The answer must reproduce exactly the lines from the one with "Click the gray area below the form" through the end of the material, and it must contain no pictures.
::::
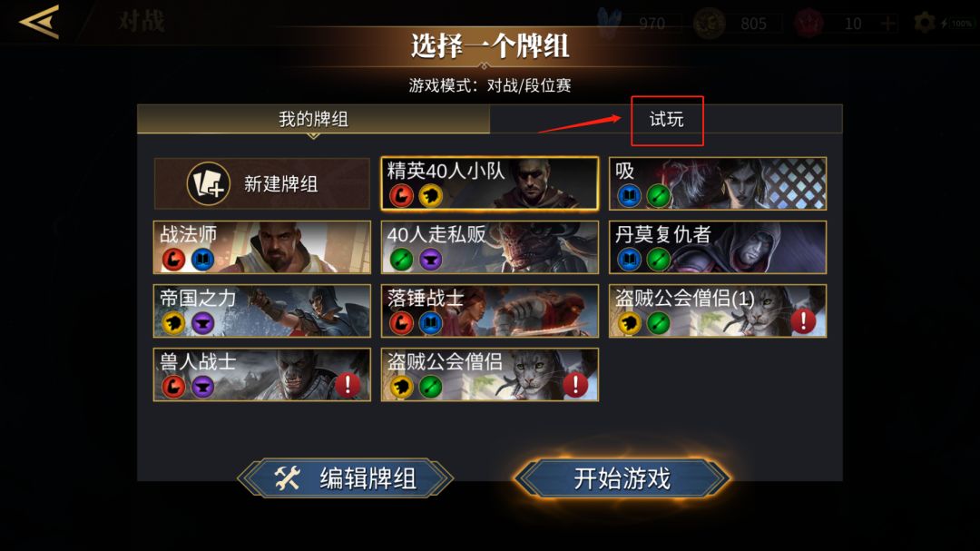Select the 精英40人小队 deck
980x551 pixels.
(489, 183)
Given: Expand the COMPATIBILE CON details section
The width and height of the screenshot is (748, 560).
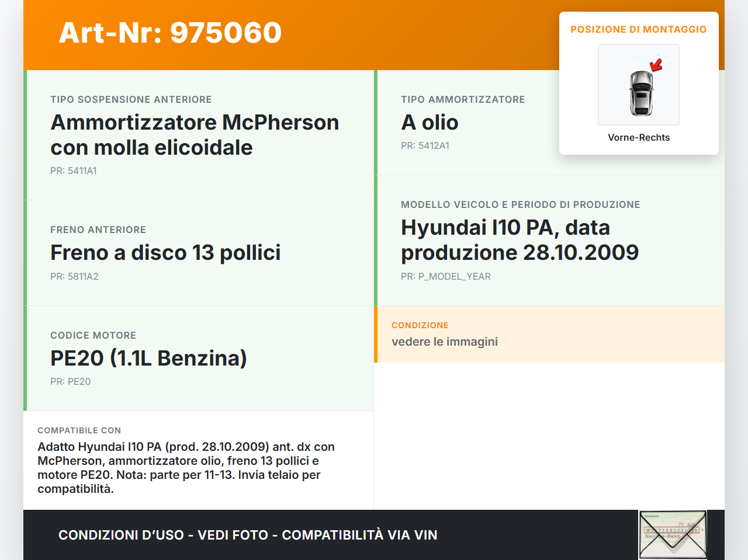Looking at the screenshot, I should 186,460.
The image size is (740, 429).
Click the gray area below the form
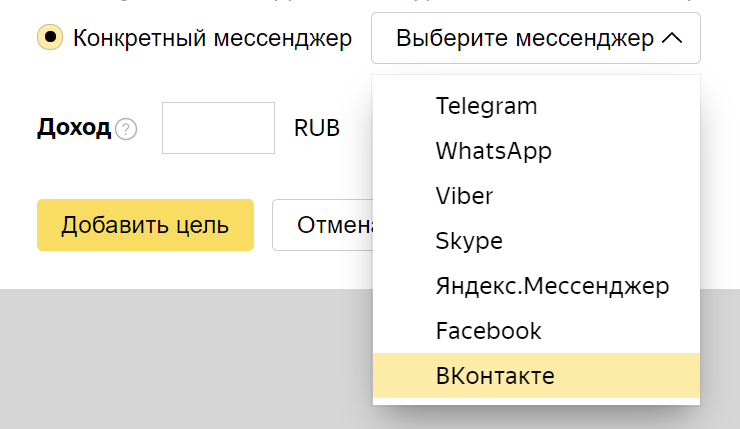[180, 360]
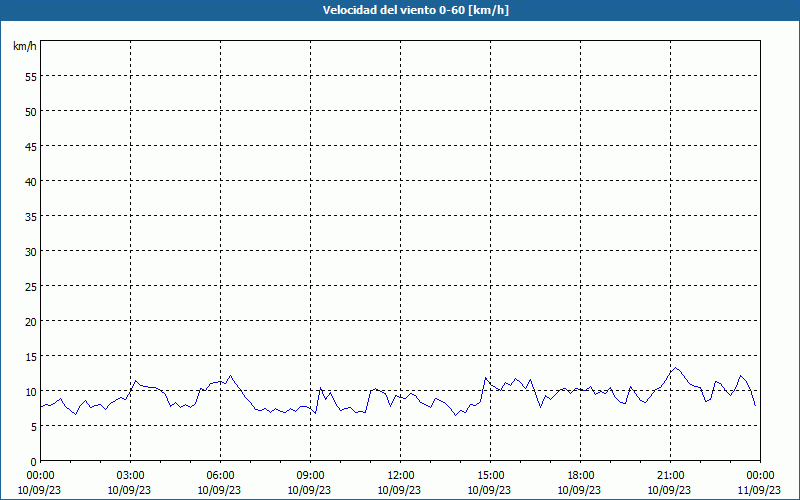Click the 12:00 time label

coord(400,475)
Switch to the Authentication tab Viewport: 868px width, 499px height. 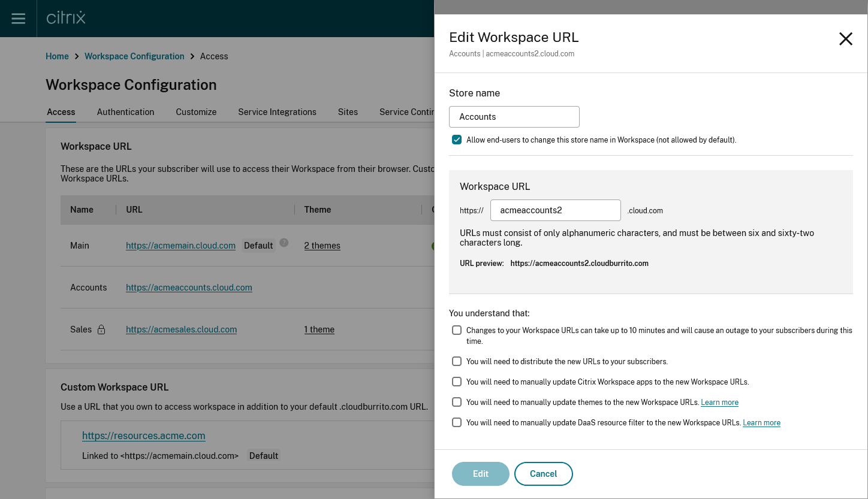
::::
**Solution to the exercise**
Click the gray area below the form
[180, 360]
Click the 12:00 time label

coord(400,475)
Switch to the Authentication tab Viewport: 868px width, 499px height. 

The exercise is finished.